Zaten yönetim kurulu üyelerimiz de, topluluğumuzda üst yönetici olarak görev yapan arkadaşlarımız. Hem spora olan ilgimi hem de yönetici sorumluluğumu dikkate alınca, maçları yakından takip etmemin çok doğal olduğunu düşünüyorum. En heyecanladığım maç ise 12 Mart 2015’te Zürih’te Volero Zürih ile yaptığımız maçtı.

Dörtlü finale katılabilmek için önümüzdeki son engel Volero Zürih’ti ve İstanbul’daki maçı 3-0 kazanmıştık ama Zürih’te büyük çekişme içinde geçen maçı 3-1 kaybettik. Puanlar eşitlendiği için altın sete geçildi. Kazanırsak dörtlü finaldeyiz, kaybedersek veda edeceğiz ve altın setin başında 5-1 geriye düştük. O anda neler hissettiğimi tahmin edebilirsiniz. Ama seti 15-12 kazanıp da dörtlü finale yükseldiğimiz anda yaşadığım sevinci, mutluluğu tarif etmem pek mümkün değil. Bizi Avrupa Şampiyonluğu’na götüren en büyük etkenlerden birinin de, o maçtaki mücadele gücü ve kazanma arzusu olduğuna inanıyorum.”
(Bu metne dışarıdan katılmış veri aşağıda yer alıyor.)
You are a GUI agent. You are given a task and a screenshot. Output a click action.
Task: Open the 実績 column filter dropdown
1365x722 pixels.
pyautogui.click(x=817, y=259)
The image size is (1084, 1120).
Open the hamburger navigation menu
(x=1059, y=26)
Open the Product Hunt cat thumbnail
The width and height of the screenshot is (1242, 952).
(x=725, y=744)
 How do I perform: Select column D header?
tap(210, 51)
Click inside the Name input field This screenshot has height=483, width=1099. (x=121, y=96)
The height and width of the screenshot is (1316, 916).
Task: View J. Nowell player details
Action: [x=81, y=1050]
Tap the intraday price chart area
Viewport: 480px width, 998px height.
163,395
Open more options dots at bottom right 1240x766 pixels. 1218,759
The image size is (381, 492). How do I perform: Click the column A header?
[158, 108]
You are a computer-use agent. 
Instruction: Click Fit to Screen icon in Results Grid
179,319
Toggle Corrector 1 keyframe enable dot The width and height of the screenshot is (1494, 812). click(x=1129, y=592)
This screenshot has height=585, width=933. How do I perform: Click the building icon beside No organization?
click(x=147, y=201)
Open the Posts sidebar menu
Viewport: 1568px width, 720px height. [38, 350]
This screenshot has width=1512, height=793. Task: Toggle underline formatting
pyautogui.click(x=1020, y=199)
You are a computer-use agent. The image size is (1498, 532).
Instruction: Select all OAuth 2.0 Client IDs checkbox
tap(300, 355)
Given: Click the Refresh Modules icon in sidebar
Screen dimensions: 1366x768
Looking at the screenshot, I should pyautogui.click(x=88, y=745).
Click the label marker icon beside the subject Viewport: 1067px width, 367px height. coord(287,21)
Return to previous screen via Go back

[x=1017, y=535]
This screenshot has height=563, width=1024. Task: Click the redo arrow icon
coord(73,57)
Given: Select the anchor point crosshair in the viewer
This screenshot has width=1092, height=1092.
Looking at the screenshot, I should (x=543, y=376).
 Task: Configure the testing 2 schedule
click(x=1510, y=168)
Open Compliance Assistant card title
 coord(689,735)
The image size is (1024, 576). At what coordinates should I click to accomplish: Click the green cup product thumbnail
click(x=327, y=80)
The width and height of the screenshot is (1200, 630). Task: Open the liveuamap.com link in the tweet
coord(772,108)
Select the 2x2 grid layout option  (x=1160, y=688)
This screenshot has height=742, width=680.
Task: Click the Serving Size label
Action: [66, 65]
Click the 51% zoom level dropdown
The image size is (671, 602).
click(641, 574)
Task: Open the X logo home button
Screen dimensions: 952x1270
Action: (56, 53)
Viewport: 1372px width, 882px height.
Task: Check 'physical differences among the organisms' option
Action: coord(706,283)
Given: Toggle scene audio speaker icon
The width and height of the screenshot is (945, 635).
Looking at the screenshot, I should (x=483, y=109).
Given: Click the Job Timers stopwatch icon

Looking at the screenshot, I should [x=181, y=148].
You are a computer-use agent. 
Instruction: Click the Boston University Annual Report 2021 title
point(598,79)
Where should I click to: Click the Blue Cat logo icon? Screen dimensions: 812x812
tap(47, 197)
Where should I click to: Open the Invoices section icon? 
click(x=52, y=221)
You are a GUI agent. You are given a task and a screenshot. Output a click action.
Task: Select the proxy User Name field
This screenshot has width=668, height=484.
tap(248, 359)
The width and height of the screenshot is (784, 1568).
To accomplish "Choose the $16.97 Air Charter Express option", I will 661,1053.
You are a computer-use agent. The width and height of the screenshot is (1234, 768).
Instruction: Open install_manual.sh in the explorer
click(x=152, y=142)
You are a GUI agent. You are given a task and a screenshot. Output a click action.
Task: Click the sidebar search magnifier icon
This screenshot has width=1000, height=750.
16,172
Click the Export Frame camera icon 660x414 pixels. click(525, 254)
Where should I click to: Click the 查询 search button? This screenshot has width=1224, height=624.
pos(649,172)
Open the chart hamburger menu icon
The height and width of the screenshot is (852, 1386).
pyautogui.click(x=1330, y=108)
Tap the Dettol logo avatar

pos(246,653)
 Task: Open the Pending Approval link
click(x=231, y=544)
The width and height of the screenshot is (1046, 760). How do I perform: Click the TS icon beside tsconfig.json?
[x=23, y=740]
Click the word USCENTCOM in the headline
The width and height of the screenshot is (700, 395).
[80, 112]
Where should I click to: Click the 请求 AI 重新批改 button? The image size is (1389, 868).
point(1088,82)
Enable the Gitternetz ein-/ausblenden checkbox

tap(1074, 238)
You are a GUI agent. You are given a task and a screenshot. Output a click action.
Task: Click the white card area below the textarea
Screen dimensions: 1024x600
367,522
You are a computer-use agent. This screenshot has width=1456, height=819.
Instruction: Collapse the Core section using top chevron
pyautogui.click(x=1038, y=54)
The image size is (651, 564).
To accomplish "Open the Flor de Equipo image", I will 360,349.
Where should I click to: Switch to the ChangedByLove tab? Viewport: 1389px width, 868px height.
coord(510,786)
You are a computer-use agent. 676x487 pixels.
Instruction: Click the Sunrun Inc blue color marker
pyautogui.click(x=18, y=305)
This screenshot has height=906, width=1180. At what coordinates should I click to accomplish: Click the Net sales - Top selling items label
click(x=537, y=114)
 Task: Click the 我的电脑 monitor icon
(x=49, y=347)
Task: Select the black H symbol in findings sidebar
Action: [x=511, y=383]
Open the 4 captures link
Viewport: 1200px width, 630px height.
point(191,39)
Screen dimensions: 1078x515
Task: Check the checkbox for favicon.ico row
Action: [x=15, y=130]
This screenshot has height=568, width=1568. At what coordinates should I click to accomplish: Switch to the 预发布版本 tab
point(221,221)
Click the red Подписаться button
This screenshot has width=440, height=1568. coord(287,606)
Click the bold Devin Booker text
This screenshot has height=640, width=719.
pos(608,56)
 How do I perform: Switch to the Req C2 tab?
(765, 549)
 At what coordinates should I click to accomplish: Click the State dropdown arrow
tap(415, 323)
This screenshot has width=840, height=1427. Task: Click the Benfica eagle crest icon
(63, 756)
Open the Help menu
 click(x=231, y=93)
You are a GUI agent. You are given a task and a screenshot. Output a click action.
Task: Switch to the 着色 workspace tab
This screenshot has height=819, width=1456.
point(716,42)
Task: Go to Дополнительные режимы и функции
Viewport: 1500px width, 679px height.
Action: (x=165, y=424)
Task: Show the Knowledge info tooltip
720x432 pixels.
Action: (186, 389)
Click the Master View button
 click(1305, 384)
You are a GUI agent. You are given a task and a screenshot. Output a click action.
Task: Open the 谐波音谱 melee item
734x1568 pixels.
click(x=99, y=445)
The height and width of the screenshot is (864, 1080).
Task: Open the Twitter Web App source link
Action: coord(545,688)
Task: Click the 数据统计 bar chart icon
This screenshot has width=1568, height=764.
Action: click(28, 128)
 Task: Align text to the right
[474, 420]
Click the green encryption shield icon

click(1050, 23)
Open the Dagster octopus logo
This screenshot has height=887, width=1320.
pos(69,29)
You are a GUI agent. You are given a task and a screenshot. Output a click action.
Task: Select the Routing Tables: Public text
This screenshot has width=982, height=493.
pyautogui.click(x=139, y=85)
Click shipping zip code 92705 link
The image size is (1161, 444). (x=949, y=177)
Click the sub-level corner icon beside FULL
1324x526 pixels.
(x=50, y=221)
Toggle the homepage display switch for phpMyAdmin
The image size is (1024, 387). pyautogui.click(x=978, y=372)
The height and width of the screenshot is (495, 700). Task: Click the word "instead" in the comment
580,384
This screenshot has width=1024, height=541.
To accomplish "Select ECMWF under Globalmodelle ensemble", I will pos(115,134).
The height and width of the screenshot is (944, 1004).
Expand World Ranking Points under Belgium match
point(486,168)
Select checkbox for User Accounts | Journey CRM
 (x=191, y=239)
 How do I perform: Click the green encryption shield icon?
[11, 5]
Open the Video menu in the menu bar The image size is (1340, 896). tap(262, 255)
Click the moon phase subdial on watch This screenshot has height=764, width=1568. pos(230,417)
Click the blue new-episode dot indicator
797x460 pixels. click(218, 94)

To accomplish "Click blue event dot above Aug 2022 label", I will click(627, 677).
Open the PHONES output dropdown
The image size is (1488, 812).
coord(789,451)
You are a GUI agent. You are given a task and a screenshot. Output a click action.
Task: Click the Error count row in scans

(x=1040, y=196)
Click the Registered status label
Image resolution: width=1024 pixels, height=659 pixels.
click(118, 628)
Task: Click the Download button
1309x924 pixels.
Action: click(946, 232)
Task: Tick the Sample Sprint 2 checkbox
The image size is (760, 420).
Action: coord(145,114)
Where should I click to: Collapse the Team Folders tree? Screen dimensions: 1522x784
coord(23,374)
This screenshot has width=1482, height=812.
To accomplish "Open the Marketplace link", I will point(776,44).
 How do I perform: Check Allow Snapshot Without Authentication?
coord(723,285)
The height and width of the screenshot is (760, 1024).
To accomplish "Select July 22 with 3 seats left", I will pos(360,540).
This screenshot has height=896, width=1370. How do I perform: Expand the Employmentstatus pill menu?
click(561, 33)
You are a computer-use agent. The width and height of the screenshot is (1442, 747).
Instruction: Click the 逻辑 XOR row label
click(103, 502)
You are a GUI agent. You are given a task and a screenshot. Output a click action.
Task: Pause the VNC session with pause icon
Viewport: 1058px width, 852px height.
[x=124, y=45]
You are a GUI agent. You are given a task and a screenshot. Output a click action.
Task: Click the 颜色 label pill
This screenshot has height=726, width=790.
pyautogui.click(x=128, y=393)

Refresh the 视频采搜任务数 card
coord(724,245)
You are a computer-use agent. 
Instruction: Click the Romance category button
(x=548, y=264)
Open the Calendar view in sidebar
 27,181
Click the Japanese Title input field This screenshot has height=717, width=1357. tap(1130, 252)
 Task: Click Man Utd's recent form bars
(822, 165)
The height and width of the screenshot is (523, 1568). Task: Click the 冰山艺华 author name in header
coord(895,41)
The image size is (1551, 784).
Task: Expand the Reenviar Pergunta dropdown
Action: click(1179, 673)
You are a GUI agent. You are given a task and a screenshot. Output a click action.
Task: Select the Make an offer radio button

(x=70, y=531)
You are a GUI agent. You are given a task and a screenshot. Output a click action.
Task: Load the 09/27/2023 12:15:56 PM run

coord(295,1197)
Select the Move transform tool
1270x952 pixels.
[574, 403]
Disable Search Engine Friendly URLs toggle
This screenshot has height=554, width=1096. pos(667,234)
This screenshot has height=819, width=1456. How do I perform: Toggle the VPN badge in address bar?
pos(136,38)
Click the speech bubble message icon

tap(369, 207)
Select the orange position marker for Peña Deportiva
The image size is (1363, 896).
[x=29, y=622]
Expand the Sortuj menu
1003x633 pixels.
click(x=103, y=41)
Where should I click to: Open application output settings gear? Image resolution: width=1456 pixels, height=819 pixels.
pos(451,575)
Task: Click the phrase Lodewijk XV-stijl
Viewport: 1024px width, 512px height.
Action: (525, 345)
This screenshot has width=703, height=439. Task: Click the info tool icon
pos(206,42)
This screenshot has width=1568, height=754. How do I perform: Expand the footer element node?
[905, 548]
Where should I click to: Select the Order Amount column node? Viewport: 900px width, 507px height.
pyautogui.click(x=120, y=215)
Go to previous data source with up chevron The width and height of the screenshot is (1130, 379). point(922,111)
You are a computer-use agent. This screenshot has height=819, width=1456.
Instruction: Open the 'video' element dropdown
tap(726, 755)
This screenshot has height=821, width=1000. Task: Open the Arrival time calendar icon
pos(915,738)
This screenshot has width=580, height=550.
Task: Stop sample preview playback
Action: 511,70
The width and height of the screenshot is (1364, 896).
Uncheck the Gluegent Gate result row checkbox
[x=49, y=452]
Faruk Eczacıbaşı: Kadınlarımızın yeri hep farklıdır

Voleybolda Avrupa Şampiyonu, Dünya Şampiyonu olduk... Bundan sonra daha güç görevlerimiz var. Oraya gelmek kadar dünyanın en üstünde kalmak da zor. Ama mücadeleden yılmayacağız ve aynı takım ruhuyla devam edeceğiz. Beni en çok gururlandıran şampiyon olmaktan daha çok bu atmosferi yaşayabilmek. Eczacıbaşı’nın yalnız takımıyla değil, takım ruhuyla, buradaki insanların yarattığı ruhuyla kendini dünyaya kanıtlaması. Kadın voleybolunun yeri bizde çok ayrı. Aslında biz kadınlarımızı her alanda çok farklı yerlerde görüyoruz. Biz 50 senedir kadınlarımızın başarılarına inandık ve destekledik. Yalnız kulübümüz değil Eczacıbaşı’nın bir örnek teşkil ettiğini düşünüyorum. Biz voleybol camiasında hep beraber çok farklı ve güzel bir atmosfer yaşıyoruz.

 

Bülent Eczacıbaşı:1999’daki ilk Avrupa şampiyonluğumuz unutulmaz

“Eczacıbaşı Spor Kulübü kurulduğunda, Faruk ve ben henüz ortaokul-lise çağlarındaydık. Aile adımızla bir kulübün doğuşunu heyecan ve coşkuyla izledik; tabii hemen ateşli taraftarlar olduk. Bir dönem başkanlık da yaptım, çok heyecanlandığım, unutamadığım pek çok maç var tabii, ama 1999 yılında kazandığımız ilk Avrupa Şampiyonluğu’nun yeri ayrı diyebilirim. O gün yaşadığımız coşkuyu, mutluluğu hiçbir zaman unutamam. Hem bizim hem ülkemiz için tarihi bir gündü. Hele ertesi gün tüm gazetelerde bizimle ilgili övgü dolu haberleri, başlıkları görmek büyük mutluluktu.